Being able to talk using the same protocols as other devices on the Internet makes the ESP8266 very versatile for many projects. Sometimes, however, you want to have connectivity without the overhead of a full WiFi stack, or protocols capable of being routed world-wide, you just want a low latency link between a few devices - enter ESP-NOW.
ESP-NOW
ESP-NOW is a special mode of the ESP8266 that works over the 2.4GHz WiFi frequencies and channels, but uses “Action Vendor Frames” to send data in a connectionless manner and without higher level protocols being used. This works between a small number of ESP8266’s only - you can’t use this to talk to your PC, or a server on the Internet. The advantage? Speed. Lots of it. By getting so much of the overhead out of the way, the ESP8266 is able to send messages with <10ms of latency.

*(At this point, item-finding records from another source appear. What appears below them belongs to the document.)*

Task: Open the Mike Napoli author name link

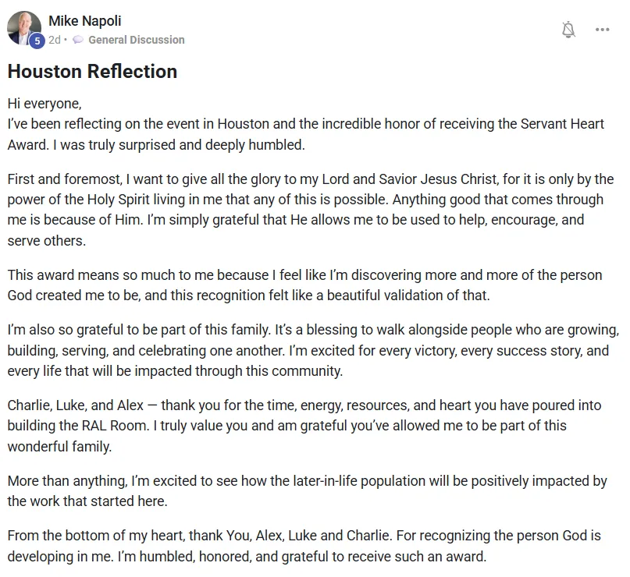Action: coord(85,21)
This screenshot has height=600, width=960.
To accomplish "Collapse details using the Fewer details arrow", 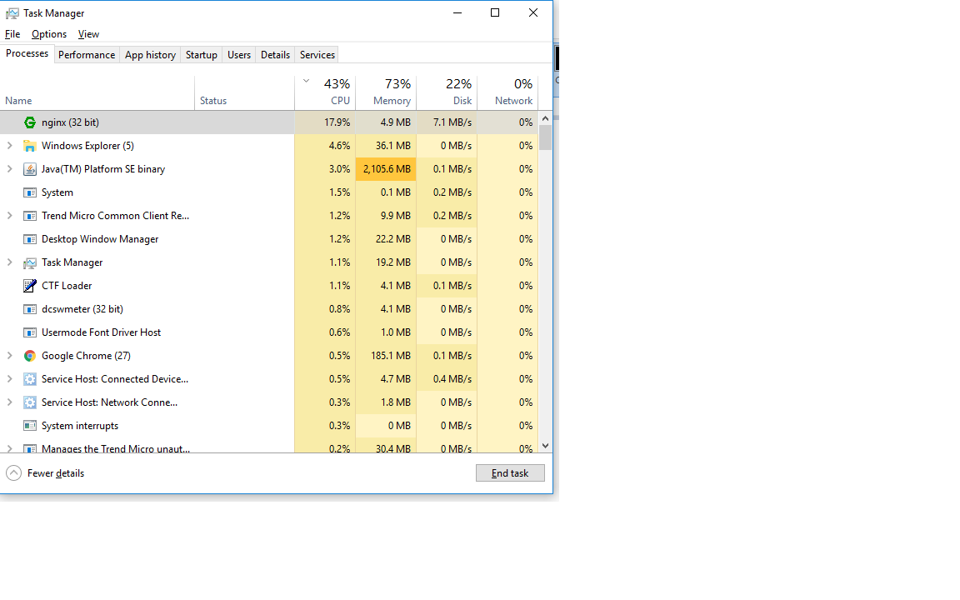I will point(13,473).
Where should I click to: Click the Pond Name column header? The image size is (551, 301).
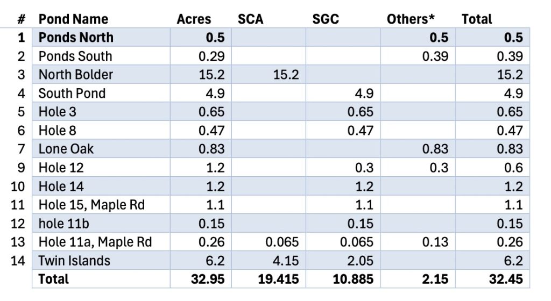73,19
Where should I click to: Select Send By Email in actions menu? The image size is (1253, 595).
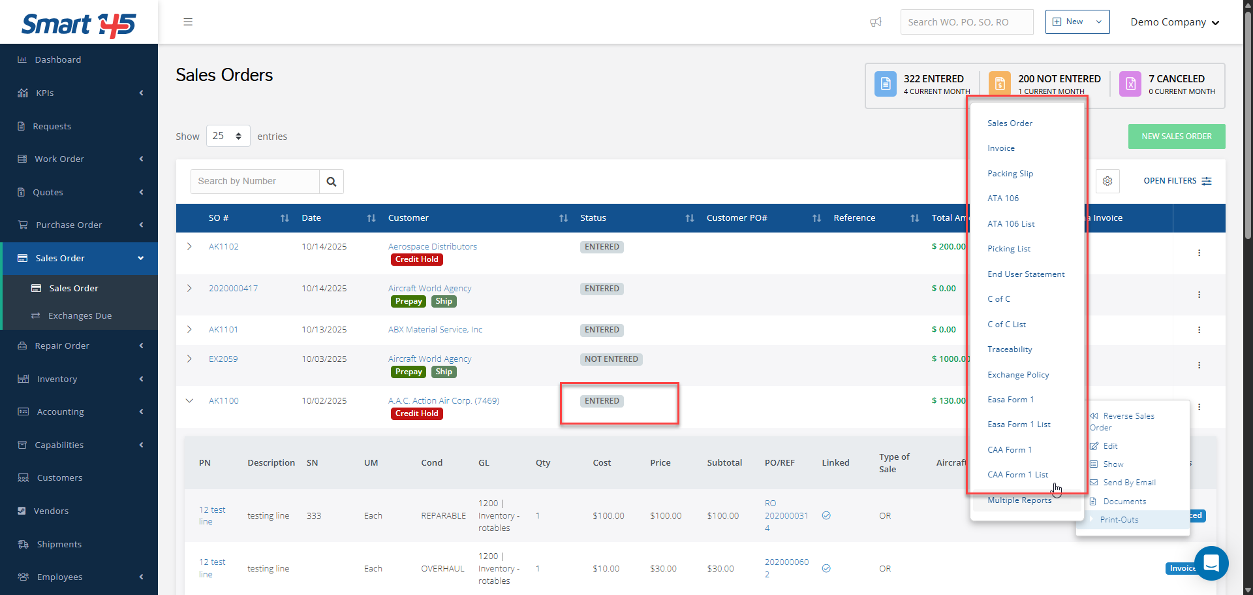click(x=1129, y=483)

The protocol was designed by Espressif to enable small messages (≤ 250 bytes) to be passed between ESP8266’s and ESP32’s. I do not know if ESP8266’s and ESP32’s can communicate with each other via ESP-NOW, as I have no ESP32’s to test against. Peer groups can be set up to allow for messages to be easily sent to a number of ESP8266’s with a single call. The documentation that I have read says that you need to set up these peers, but that doesn’t actually seem to be necessary.
To send data to another ESP8266 via ESP-NOW, you need to know the MAC address of the device you want to talk to - and don’t forget, there are two MAC addresses for every ESP8266, one for the SoftAP interface, one for the Station interface.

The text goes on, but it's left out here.